Le 6 septembre dernier, Viktor Orbán, Premier ministre de Hongrie et chef du parti conservateur hongrois Fidesz, et Jarosław Kaczyński, chef du parti conservateur Droit et Justice au pouvoir en Pologne, ont participé à un débat au Forum économique de Krynica, en Pologne, au cours duquel ils ont appelé à une contre-révolution culturelle en Europe.
Lors de ce débat, Jarosław Kaczyński et Viktor Orbán n’ont pas caché que Pologne et Hongrie s’inspirent mutuellement des réformes entreprises par chacun des deux pays. Viktor Orbán a déclaré au cours de ce débat qui traitait des opportunités ouvertes par le Brexit que "les élites européennes, les décideurs politiques, les personnes qui dirigent les médias s’imaginent que le développement de l’humanité passe par la liquidation de nos identités, qu’il n’est pas moderne d’être Polonais, Tchèque ou Hongrois, qu’il n’est pas moderne d’être chrétien." Et il a rajouté : " Une nouvelle identité est apparue à la place, celle d’Européen. On a voulu presser les choses. Et que nous dit le Brexit ? Les Britanniques ont dit "non". Ils ont voulu rester Britanniques. […] L’identité européenne n’existe pas, il y a des Polonais et des Hongrois. […] La crise renforce notre argumentation. Tous ces phénomènes observés aujourd’hui en Europe montrent qu’une contre-révolution culturelle est possible. Nous, en Europe centrale, nous pouvons initier cette renaissance."

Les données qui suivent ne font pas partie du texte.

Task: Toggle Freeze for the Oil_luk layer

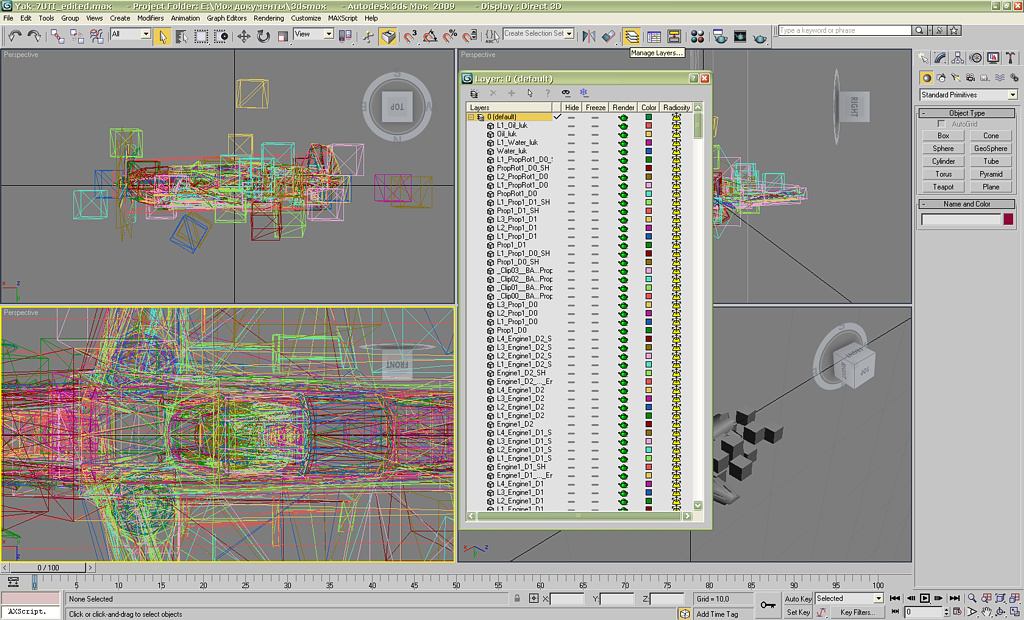Action: (595, 134)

Lors du sommet informel de Bratislava du 16 septembre, le groupe de Višegrad a publié une longue déclaration dans laquelle la République tchèque, la Hongrie, la Pologne et la Slovaquie mettent en avant dans le cadre de la politique migratoire et de relocalisation un nouveau concept, celui de "la solidarité flexible". Celle-ci "devrait permettre aux Etats membres de décider des formes de contribution spécifiques tenant compte de leur expérience et de leur potentiel" et qui devrait aussi conduire à ce que la participation à tout mécanisme de répartition de réfugiés soit volontaire.

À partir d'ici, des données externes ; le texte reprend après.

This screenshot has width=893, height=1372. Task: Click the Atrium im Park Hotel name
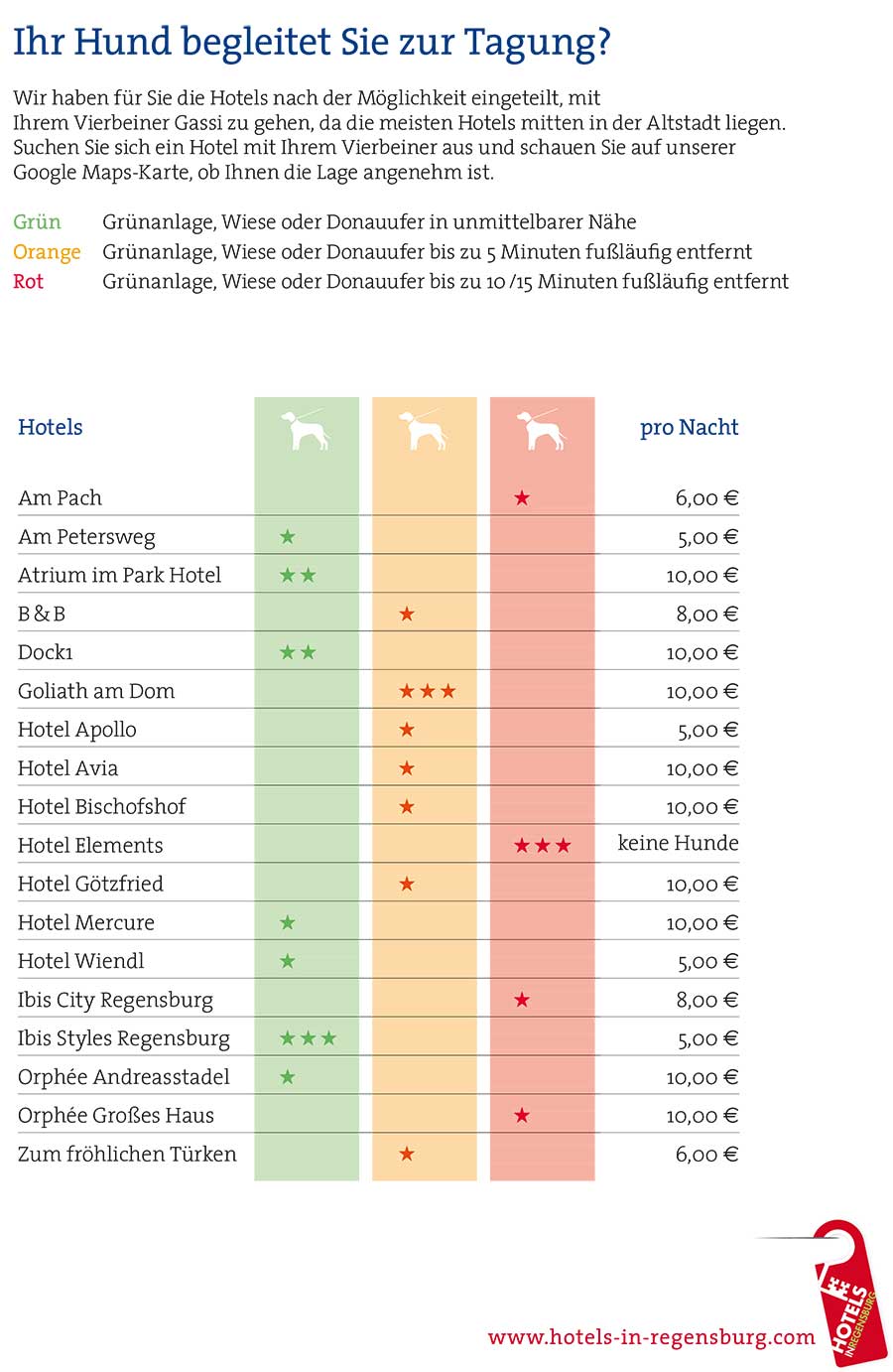tap(119, 575)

Jean Asselborn, faisant allusion à l’idée de contre-révolution culturelle, a mis en garde contre l’éclatement d’un "Kulturkampf" en Europe et appelé les Etats membres à revenir aux "valeurs originelles qui lient l’Europe". Il a plaidé pour un régime d’asile européen unitaire financé par des fonds communs, une procédure de demande d’asile unique et des quotas clairs pour la répartition des réfugiés.
"Qu’en sera-t-il des pays qui ne sont absolument pas en mesure de suivre ? Je pense qu’il faut leur poser la question qui s’impose : Êtes-vous dans ce cas encore membres de la communauté de valeurs européennes ?", a continué Jean Asselborn. Pour lui, celui qui décroche pour être solidaire dans le cadre de la politique migratoire, décroche de la solidarité européenne en général. C’est pour cette raison qu’il rejette le concept de "solidarité flexible" et qu’il a mis en garde contre la possibilité que la "solidarité flexible" en matière de politique migratoire puisse bientôt être suivie de la flexibilité en matière de droit ou de liberté de la presse et d’expression. "Et cela, nous devons l’empêcher, sinon l’Europe changera de cap", a-t-il lancé.
Pour Jean Asselborn, la solidarité doit être quelque chose de fiable, et les Etats membres qui ne peuvent pas accueillir autant de réfugiés devraient au moins s’engager dans d’autres domaines, comme la protection des frontières extérieures. Mais il reste convaincu que certains représentants politiques veulent avant tout affaiblir l’UE pour faire passer leurs seuls points de vue nationaux. Ce faisant, "on commet un crime contre les générations à venir", a-t-il conclu.